PROBLEM DETAILS =
Do these statements agree with the forum post on antireflective glass? For each, answer yes or no and quote the words from the post that decide it.
(a) The post calls "Principles of Optics" the ultimate optics reference book.
(b) In the perfectly antireflective case, a wave assumed to travel in the reverse direction turns out to have a nonzero amplitude.
(c) RF physicists and engineers have already answered Question #1.

(TEXT SECTION begins)

With reference to question #2:

Who says such a silly thing? Not Melles-Griot, who appear to be your
favorite optical reference source. Not Born and Wolf in "Principles of
Optics", which is the ultimate optics reference book. Not any
professional optics experts I have ever encountered.

If you go ahead and solve the antireflective glass problem using
standard Maxwell's equations (sorry, Reg and Peter) with standard
boundary conditions for E and H fields you will find there is not the
slightest bit of confusion. This analysis is shown in many optics and
E&M textbooks.

In the perfectly antireflective case all of the waves keep moving in the
same direction, from air to thin film to glass. If one postulates the
existence of a wave in the reverse direction it will be discovered that
the amplitude of that wave is zero, meaning it does not exist. There is
no "bouncing back and forth" of confused energy not knowing where and
how to turn around.

The interference model is useful and intuitive for what it is meant to
explain. However, don't expect this sort of simple handwaving model to
be extendable to all sorts of silliness about energy and momentum transfer.

73,
Gene
W4SZ

Cecil Moore wrote:
Steve Nosko wrote:

you win. 73


It's not a contest, Steve, it is a search for the truth. I thought
maybe you could offer something compelling. The following two
questions are very similar:

1. How does RF power (joules/sec) rejected by the load wind up being
incident upon that same load some time later in a Z0-matched system?

2. How does irradiance (joules/sec) rejected by a pane of glass wind
up being incident upon that same glass pane some time later in a non-
glare air/thin-film/glass system?

Question #2 was answered decades ago by optics physicists. Question #1
still remains unanswered by RF physicists and engineers even though it
has virtually the same answer as Question #2.

(TEXT SECTION ends)
(RECORD SET begins)

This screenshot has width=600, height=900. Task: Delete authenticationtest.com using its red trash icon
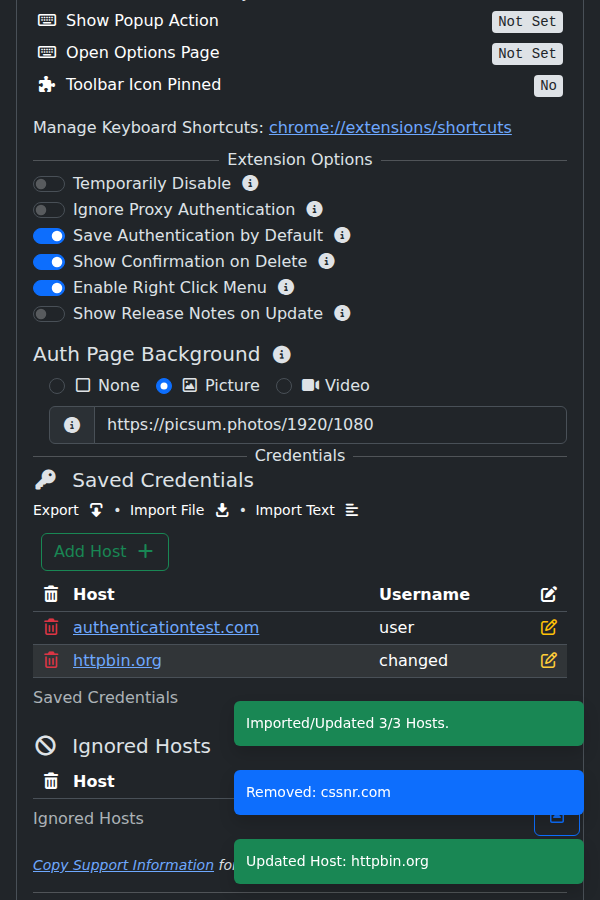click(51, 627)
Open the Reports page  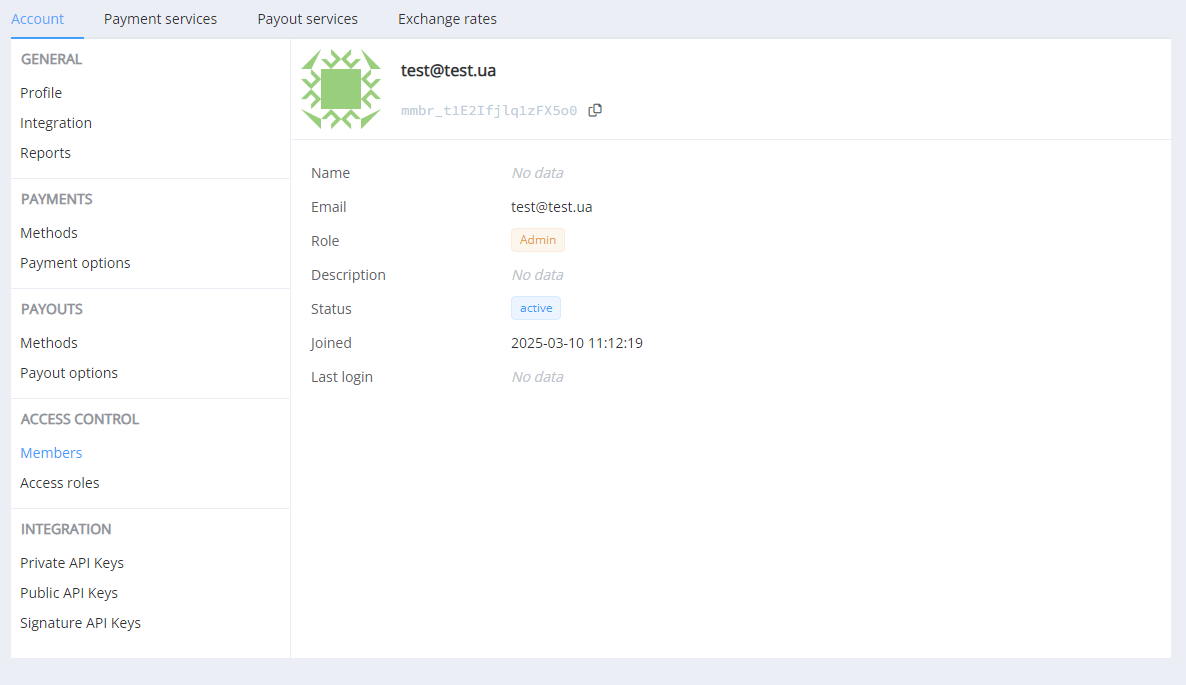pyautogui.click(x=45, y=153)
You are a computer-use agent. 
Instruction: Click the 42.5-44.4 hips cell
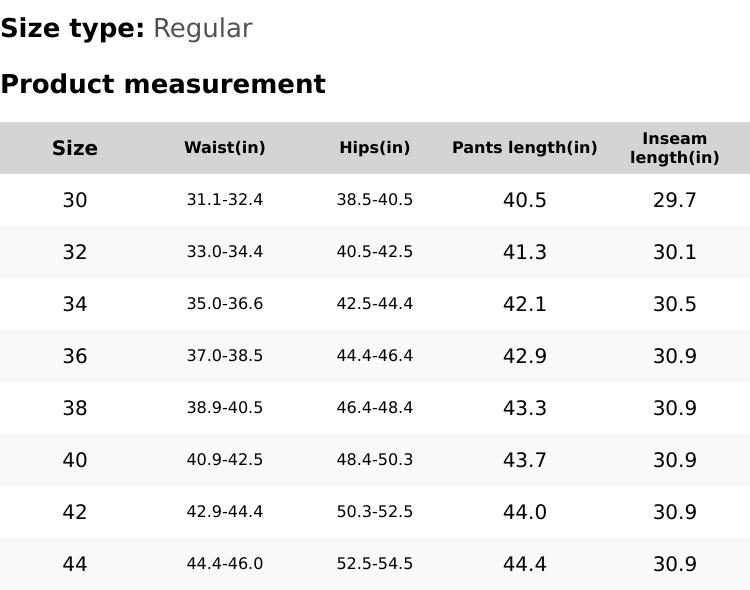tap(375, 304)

(RECORD SET ends)
(RECORD SET begins)

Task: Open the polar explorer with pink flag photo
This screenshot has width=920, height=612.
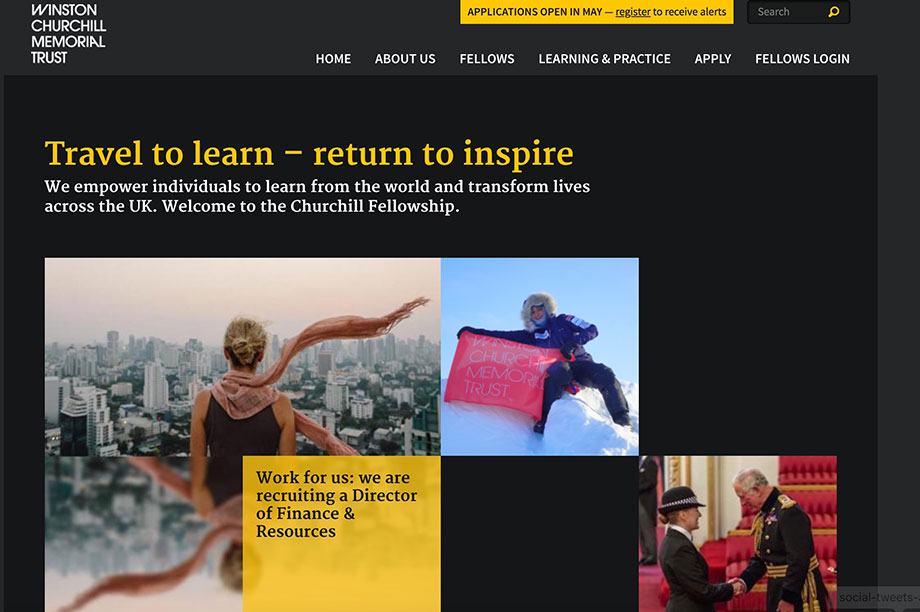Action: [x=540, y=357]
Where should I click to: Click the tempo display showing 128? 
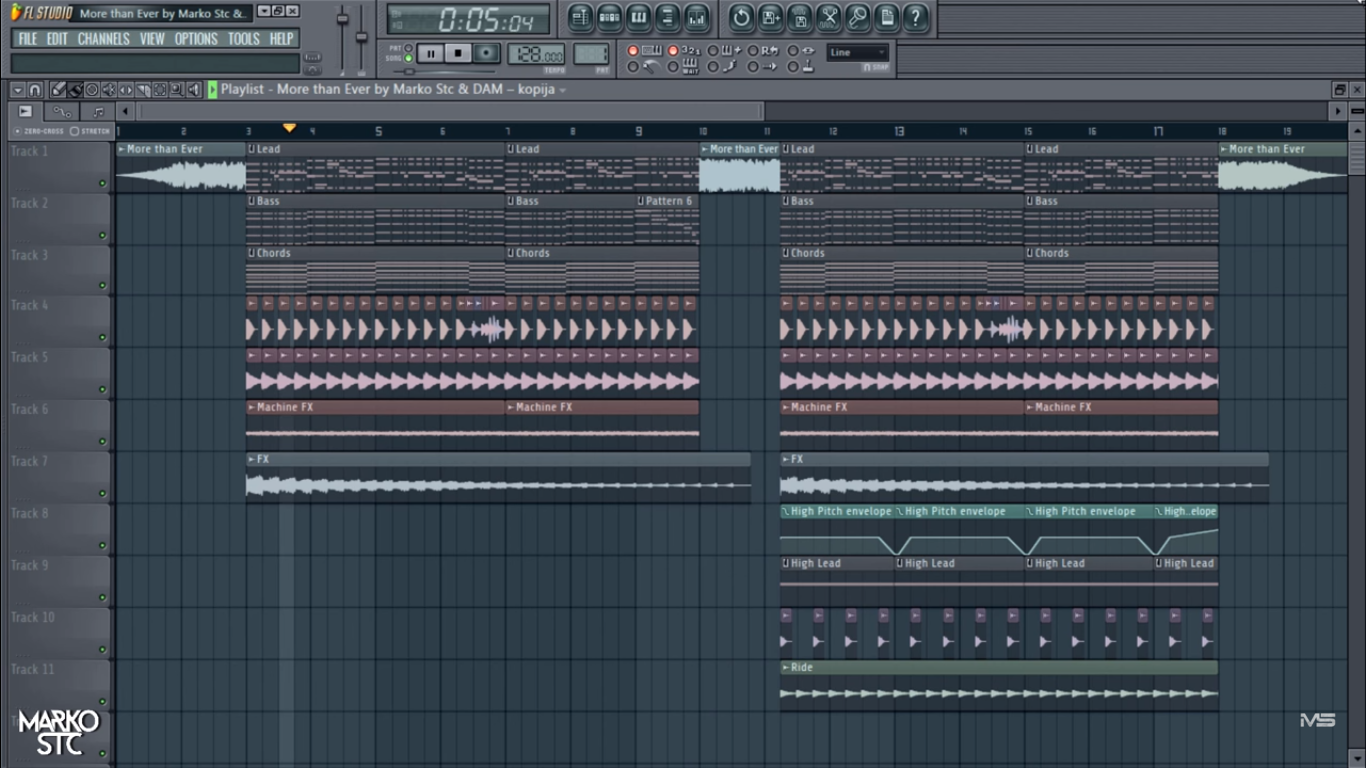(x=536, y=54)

(RECORD SET ends)

SOLUTION FOR THIS EXERCISE =
(a) Yes: "which is the ultimate optics reference book."
(b) No: "it will be discovered that the amplitude of that wave is zero, meaning it does not exist."
(c) No: "Question #1 still remains unanswered by RF physicists and engineers."